About this task:
Transcribe the records in full, keeping every word exactly as given.

Exercise materials:
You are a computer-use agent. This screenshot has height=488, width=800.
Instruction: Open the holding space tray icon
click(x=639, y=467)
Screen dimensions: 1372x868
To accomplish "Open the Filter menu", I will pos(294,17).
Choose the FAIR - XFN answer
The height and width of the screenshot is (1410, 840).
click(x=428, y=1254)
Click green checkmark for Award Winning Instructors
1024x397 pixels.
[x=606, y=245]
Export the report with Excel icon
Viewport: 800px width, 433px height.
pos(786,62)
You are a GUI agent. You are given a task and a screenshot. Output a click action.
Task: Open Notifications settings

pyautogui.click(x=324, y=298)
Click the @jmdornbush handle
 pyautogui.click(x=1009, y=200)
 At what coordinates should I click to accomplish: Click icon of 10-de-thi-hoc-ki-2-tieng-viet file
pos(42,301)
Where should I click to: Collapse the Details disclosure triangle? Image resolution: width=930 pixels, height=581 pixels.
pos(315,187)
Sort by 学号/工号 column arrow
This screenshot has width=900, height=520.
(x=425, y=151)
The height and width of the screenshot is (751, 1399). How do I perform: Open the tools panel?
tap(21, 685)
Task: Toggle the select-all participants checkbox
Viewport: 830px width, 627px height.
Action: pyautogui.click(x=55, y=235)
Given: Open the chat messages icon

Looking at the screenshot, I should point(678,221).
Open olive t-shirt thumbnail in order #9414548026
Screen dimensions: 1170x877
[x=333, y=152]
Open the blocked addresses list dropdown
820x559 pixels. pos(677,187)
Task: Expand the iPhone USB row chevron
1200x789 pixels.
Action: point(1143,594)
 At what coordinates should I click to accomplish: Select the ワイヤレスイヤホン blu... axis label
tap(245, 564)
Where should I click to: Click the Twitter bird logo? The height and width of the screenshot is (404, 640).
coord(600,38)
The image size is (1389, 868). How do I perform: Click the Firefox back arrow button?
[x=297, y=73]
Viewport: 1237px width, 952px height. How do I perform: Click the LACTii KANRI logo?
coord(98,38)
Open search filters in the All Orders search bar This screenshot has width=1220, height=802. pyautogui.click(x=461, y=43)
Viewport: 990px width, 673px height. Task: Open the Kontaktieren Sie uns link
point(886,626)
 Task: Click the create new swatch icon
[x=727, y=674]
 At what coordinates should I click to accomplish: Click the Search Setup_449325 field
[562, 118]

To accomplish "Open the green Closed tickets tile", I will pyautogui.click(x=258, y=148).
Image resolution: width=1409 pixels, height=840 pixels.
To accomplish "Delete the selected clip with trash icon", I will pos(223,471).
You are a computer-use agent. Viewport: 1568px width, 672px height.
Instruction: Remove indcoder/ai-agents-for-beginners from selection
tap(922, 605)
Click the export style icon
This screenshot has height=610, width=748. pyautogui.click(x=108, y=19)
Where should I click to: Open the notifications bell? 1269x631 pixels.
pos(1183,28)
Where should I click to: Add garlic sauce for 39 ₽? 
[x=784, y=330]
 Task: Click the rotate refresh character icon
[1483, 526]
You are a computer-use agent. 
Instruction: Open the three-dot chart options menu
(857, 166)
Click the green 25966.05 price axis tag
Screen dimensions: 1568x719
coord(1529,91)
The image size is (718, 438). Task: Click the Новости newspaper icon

Answer below:
You are a computer-use agent. This screenshot has height=488, width=800.
Instruction: Open the holding space tray icon
click(x=639, y=467)
Screen dimensions: 1372x868
To accomplish "Open the Filter menu", I will pos(294,17).
Choose the FAIR - XFN answer
The height and width of the screenshot is (1410, 840).
click(x=428, y=1254)
Click green checkmark for Award Winning Instructors
1024x397 pixels.
[x=606, y=245]
Export the report with Excel icon
Viewport: 800px width, 433px height.
pos(786,62)
You are a GUI agent. You are given a task and a screenshot. Output a click action.
Task: Open Notifications settings

pyautogui.click(x=324, y=298)
Click the @jmdornbush handle
 pyautogui.click(x=1009, y=200)
 At what coordinates should I click to accomplish: Click icon of 10-de-thi-hoc-ki-2-tieng-viet file
pos(42,301)
Where should I click to: Collapse the Details disclosure triangle? Image resolution: width=930 pixels, height=581 pixels.
pos(315,187)
Sort by 学号/工号 column arrow
This screenshot has width=900, height=520.
(x=425, y=151)
The height and width of the screenshot is (751, 1399). How do I perform: Open the tools panel?
tap(21, 685)
Task: Toggle the select-all participants checkbox
Viewport: 830px width, 627px height.
Action: pyautogui.click(x=55, y=235)
Given: Open the chat messages icon

Looking at the screenshot, I should point(678,221).
Open olive t-shirt thumbnail in order #9414548026
Screen dimensions: 1170x877
[x=333, y=152]
Open the blocked addresses list dropdown
820x559 pixels. pos(677,187)
Task: Expand the iPhone USB row chevron
1200x789 pixels.
Action: point(1143,594)
 At what coordinates should I click to accomplish: Select the ワイヤレスイヤホン blu... axis label
tap(245, 564)
Where should I click to: Click the Twitter bird logo? The height and width of the screenshot is (404, 640).
coord(600,38)
The image size is (1389, 868). How do I perform: Click the Firefox back arrow button?
[x=297, y=73]
Viewport: 1237px width, 952px height. How do I perform: Click the LACTii KANRI logo?
coord(98,38)
Open search filters in the All Orders search bar This screenshot has width=1220, height=802. pyautogui.click(x=461, y=43)
Viewport: 990px width, 673px height. Task: Open the Kontaktieren Sie uns link
point(886,626)
 Task: Click the create new swatch icon
[x=727, y=674]
 At what coordinates should I click to accomplish: Click the Search Setup_449325 field
[562, 118]

To accomplish "Open the green Closed tickets tile", I will pyautogui.click(x=258, y=148).
Image resolution: width=1409 pixels, height=840 pixels.
To accomplish "Delete the selected clip with trash icon", I will pos(223,471).
You are a computer-use agent. Viewport: 1568px width, 672px height.
Instruction: Remove indcoder/ai-agents-for-beginners from selection
tap(922, 605)
Click the export style icon
This screenshot has height=610, width=748. pyautogui.click(x=108, y=19)
Where should I click to: Open the notifications bell? 1269x631 pixels.
pos(1183,28)
Where should I click to: Add garlic sauce for 39 ₽? 
[x=784, y=330]
 Task: Click the rotate refresh character icon
[1483, 526]
You are a computer-use agent. 
Instruction: Open the three-dot chart options menu
(857, 166)
Click the green 25966.05 price axis tag
Screen dimensions: 1568x719
coord(1529,91)
The image size is (718, 438). Task: Click the Новости newspaper icon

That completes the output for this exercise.